Chapter 6

 

Chapter 6

Directional Control: Rudder controls, counteracting torque.

So far we have only considered longitudinal trim and the correct placing of weights to achieve it.

However, the question of movable controls will naturally occur. For those who wish to fit them, the simplest and most effective way is to have the hinged portions, such as the rudder, ailerons, elevators, etc., made separately, and then fastened to the main portion of the aerofoil by means of aluminium tabs in such a way that each control surface will remain fairly rigid in whatever position it may be placed.

However, from a purely performance point of view it is far better to leave all control surfaces definitely fixed and built integral with the model in a neutral position.

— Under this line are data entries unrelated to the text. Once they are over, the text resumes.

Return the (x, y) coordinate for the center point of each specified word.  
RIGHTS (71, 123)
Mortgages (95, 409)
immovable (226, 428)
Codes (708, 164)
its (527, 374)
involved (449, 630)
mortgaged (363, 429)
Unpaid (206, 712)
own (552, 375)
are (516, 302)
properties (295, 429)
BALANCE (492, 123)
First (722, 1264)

However well one may trim a job and mark the exact position of variable controls, the probability is that on a roughish landing the controls will all be put out of order!

Also, as these controls are very sensitive, especially on the elevator and rudder, it is a moot point whether they can be set accurately after each flight, and the chances are that in the heat of the moment and rush to make another flight these controls may be forgotten, with disastrous results.

Some form of semi-permanent adjustment is obviously necessary, and it is suggested that the "empennage," that is the stabiliser, elevators, fin and rudder, be made as a single unit, and detachable. This unit can be held in place by means of small wire hooks and rubber bands, and will take a knock safely. Not only that, but it is far easier for transport purposes, and transport amongst the aero-modelling fraternity is generally a very serious problem.

But to return to the adjustment of the tail unit. It will readily be seen that it is quite a simple matter to pack the elevator up slightly, either positive or negative, by cementing small strips of balsa underneath, and to very slightly offset the unit sideways to obtain a circling inclination to one side.

Now this cirling tendency must be only very slight, otherwise we shall have the model dipping a wing and spiralling to earth.

It is very important that these various semi-permanent adjustments be made for the glide only, so that when the motor runs out our model shall still be in complete stability and shall safely come to earth.

Of course, the turning tendency to the left is always present when the motor is running, owing to the torque or reaction of the airscrew, but this will be counteracted by offsetting the nose-block slightly to the right.

It is important that all superimposed adjustments while under power should be made to the nose-block, and the nose-block only. Not only should the direction of flight under power be adjusted this way, but also climbing abilities as well, by either giving a slight amount of upthrust if the model tends to be underpowered, or downthrust if the model should climb too steeply.

It will be realised that with the use of a gearbox to eliminate the initial burst of power there should not be excessive torque to counteract, but where a single-skein motor is used without a gearbox, then a certain amount of side- and downthrust is almost essential.